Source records
○ ○ ○ ○ ○
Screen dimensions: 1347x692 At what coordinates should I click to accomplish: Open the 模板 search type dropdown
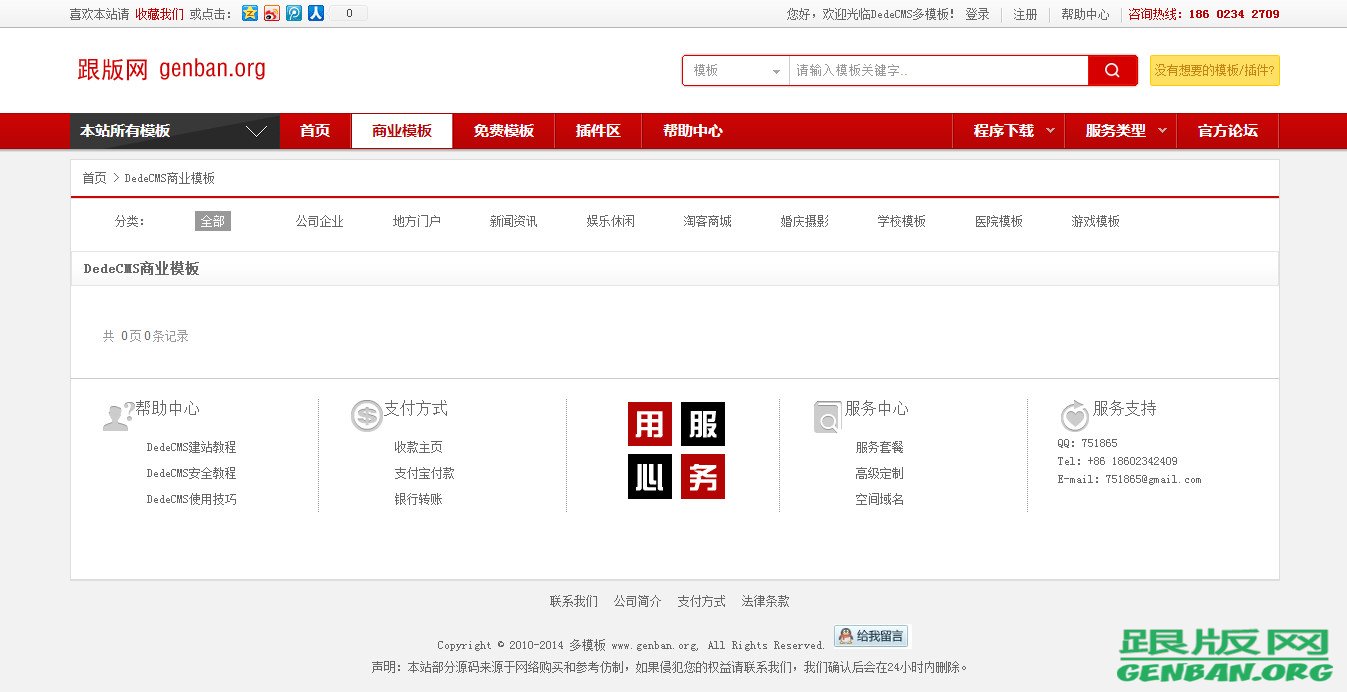coord(735,70)
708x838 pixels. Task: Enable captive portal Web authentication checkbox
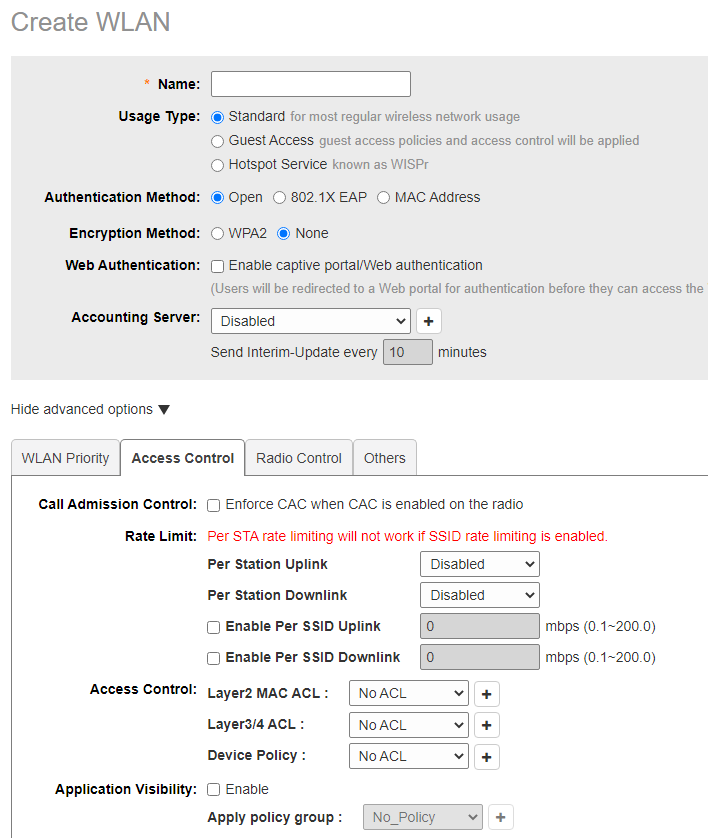pos(217,266)
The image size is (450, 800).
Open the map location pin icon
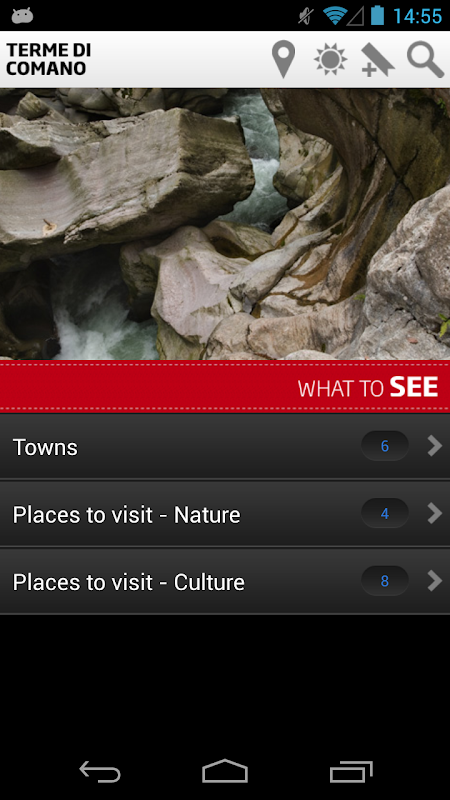[283, 60]
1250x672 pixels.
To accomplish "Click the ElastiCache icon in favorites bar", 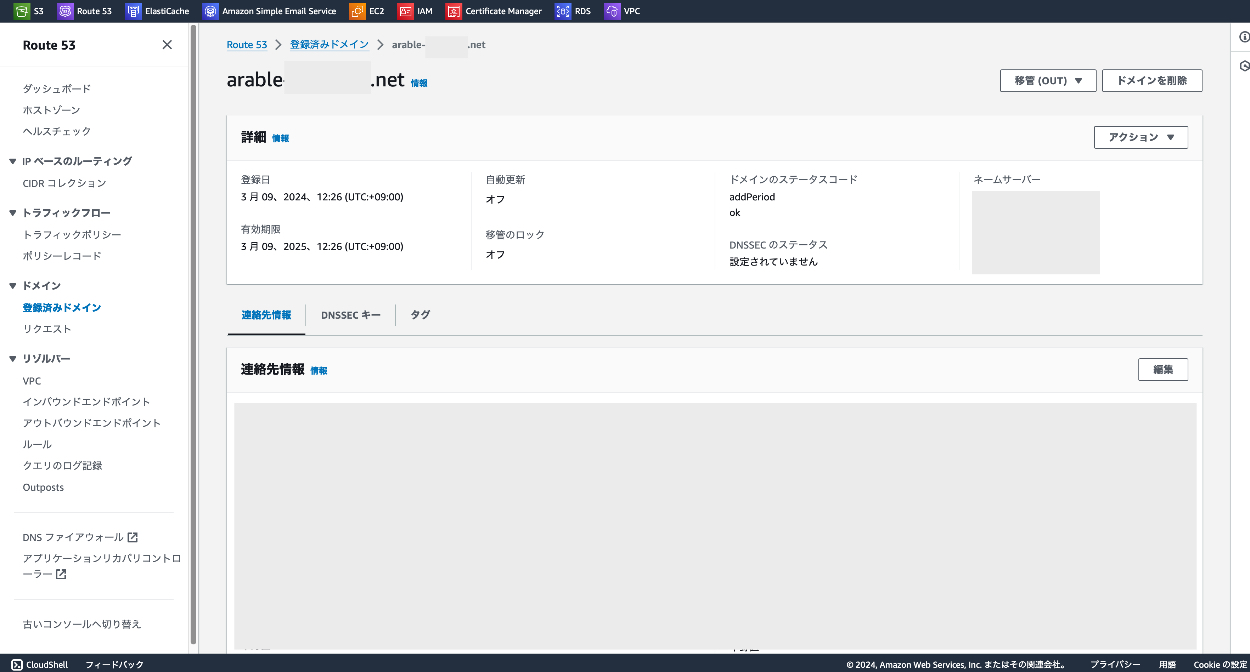I will pos(134,11).
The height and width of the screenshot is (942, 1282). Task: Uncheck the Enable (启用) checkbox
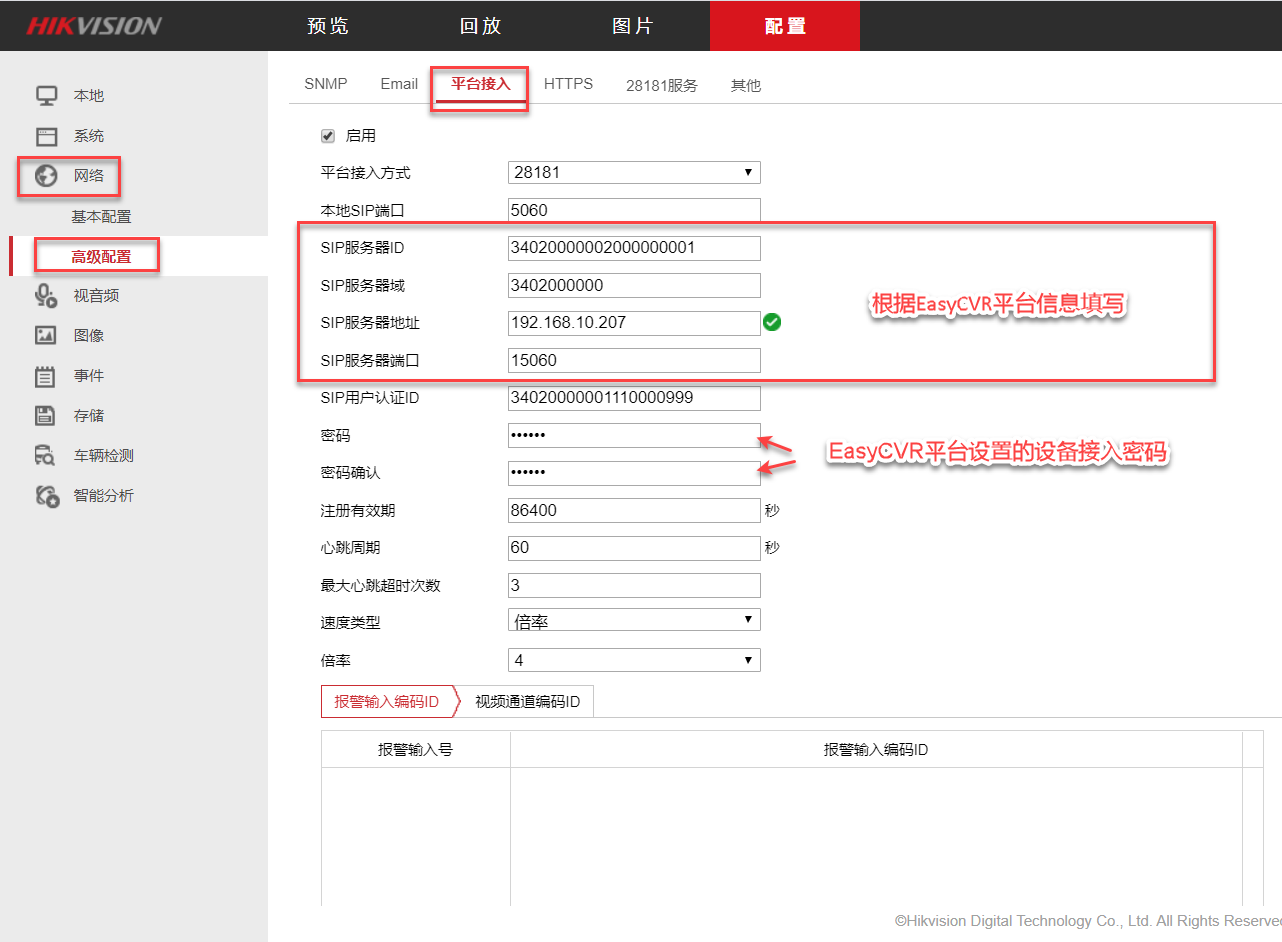pos(328,136)
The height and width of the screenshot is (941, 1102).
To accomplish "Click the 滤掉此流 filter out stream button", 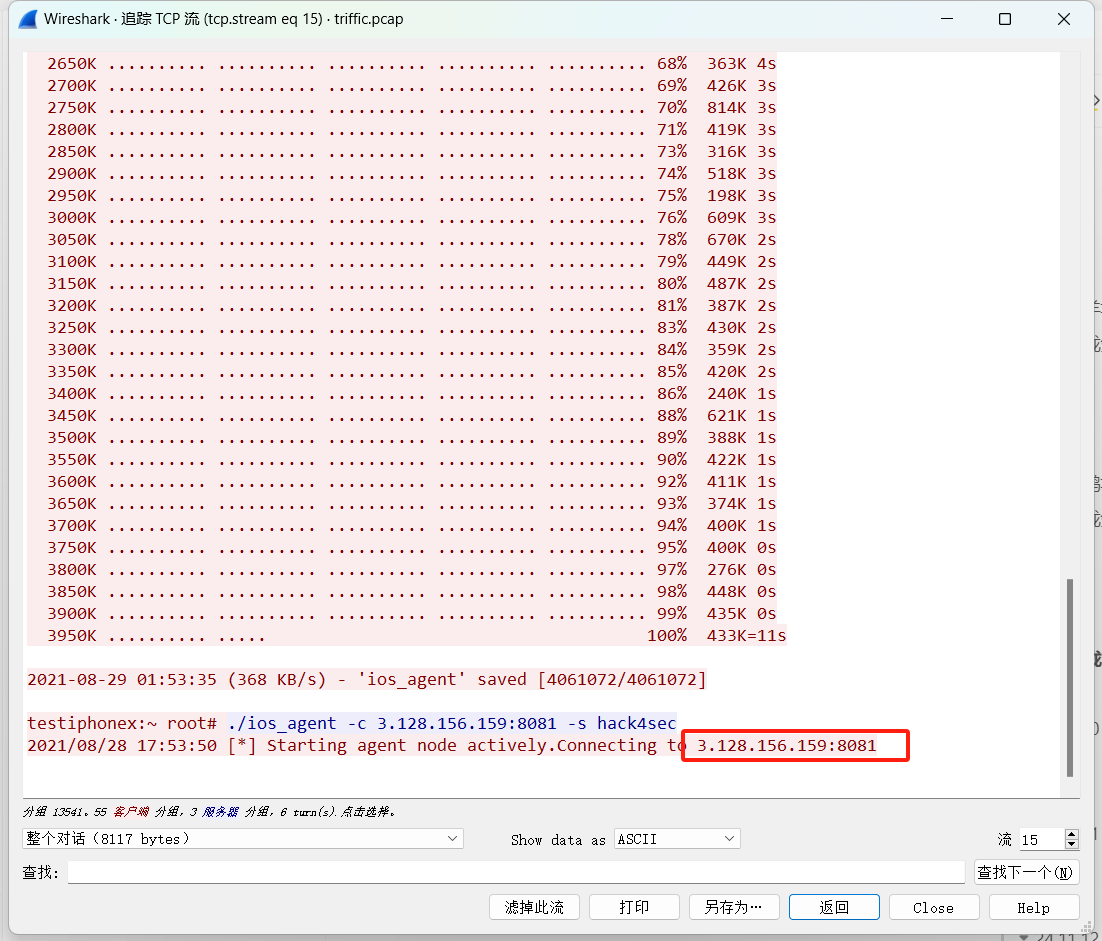I will point(534,906).
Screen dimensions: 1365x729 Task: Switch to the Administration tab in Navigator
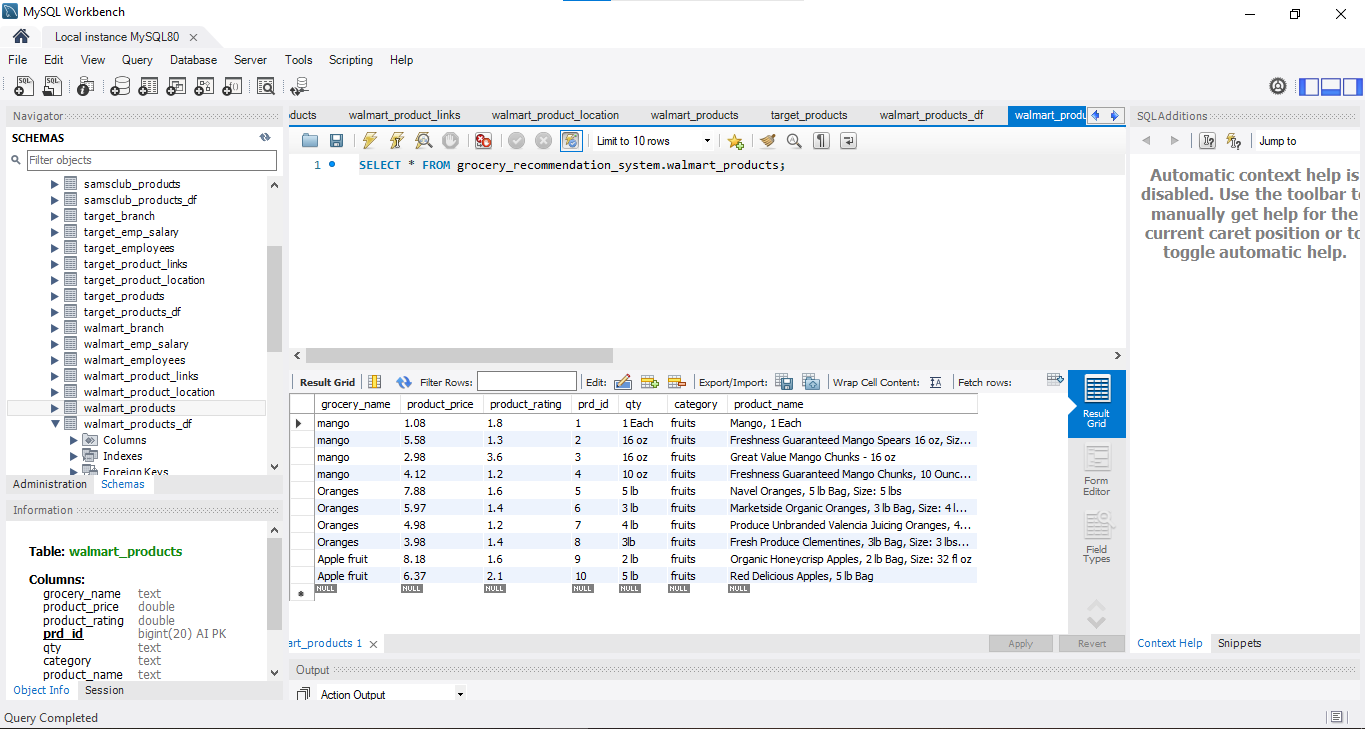pyautogui.click(x=48, y=484)
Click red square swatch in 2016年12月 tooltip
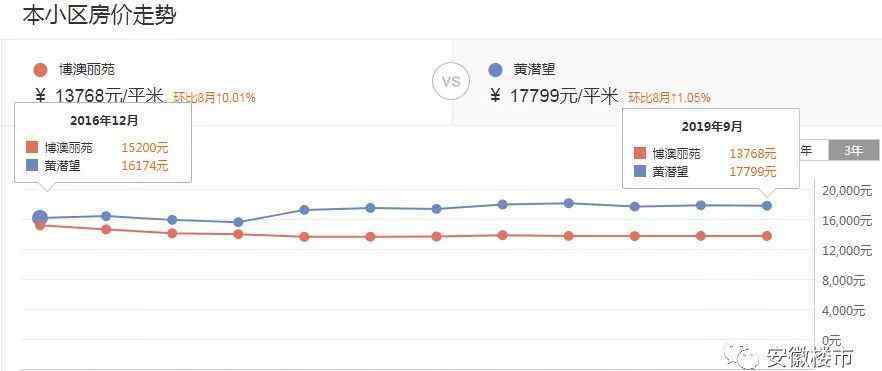 pos(32,148)
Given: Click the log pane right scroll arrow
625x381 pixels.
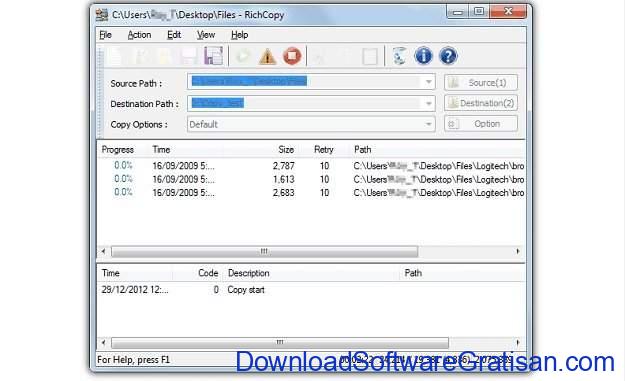Looking at the screenshot, I should click(518, 342).
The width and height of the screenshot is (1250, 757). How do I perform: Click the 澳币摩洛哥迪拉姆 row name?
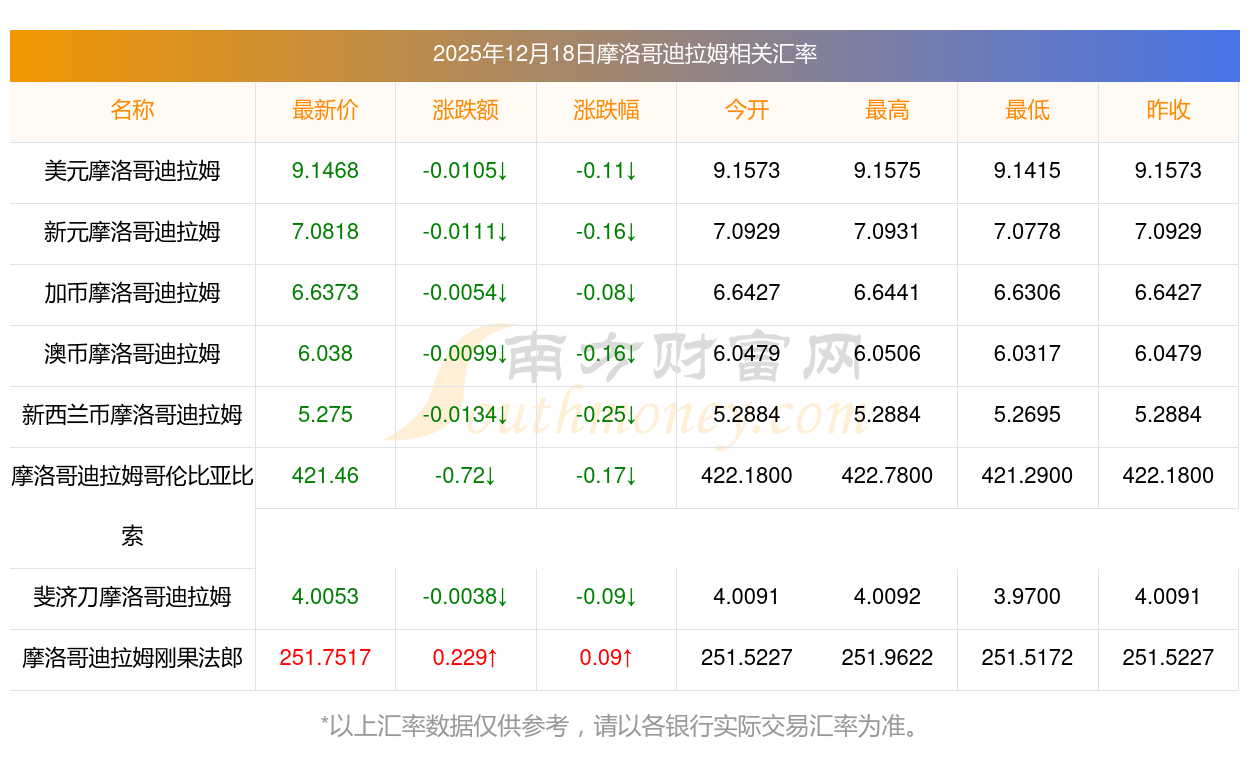click(132, 354)
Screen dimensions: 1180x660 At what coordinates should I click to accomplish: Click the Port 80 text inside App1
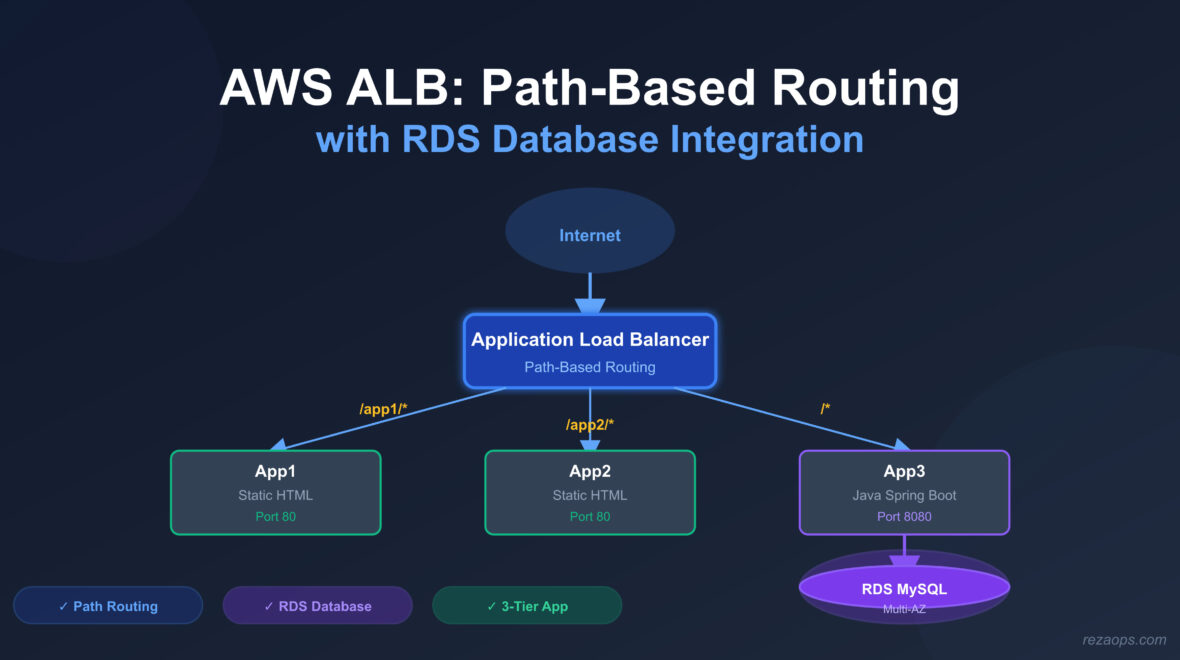coord(276,516)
○ ○ ○ ○ ○
What you have to do. Needed here is only the span from the line with "Screen dimensions: 1180x660" through the last line of the entries, copied exactly with both ends and without pictures.

Problem solution.
Screen dimensions: 1180x660 At what coordinates should I click to accomplish: Click the Port 80 text inside App1
coord(276,516)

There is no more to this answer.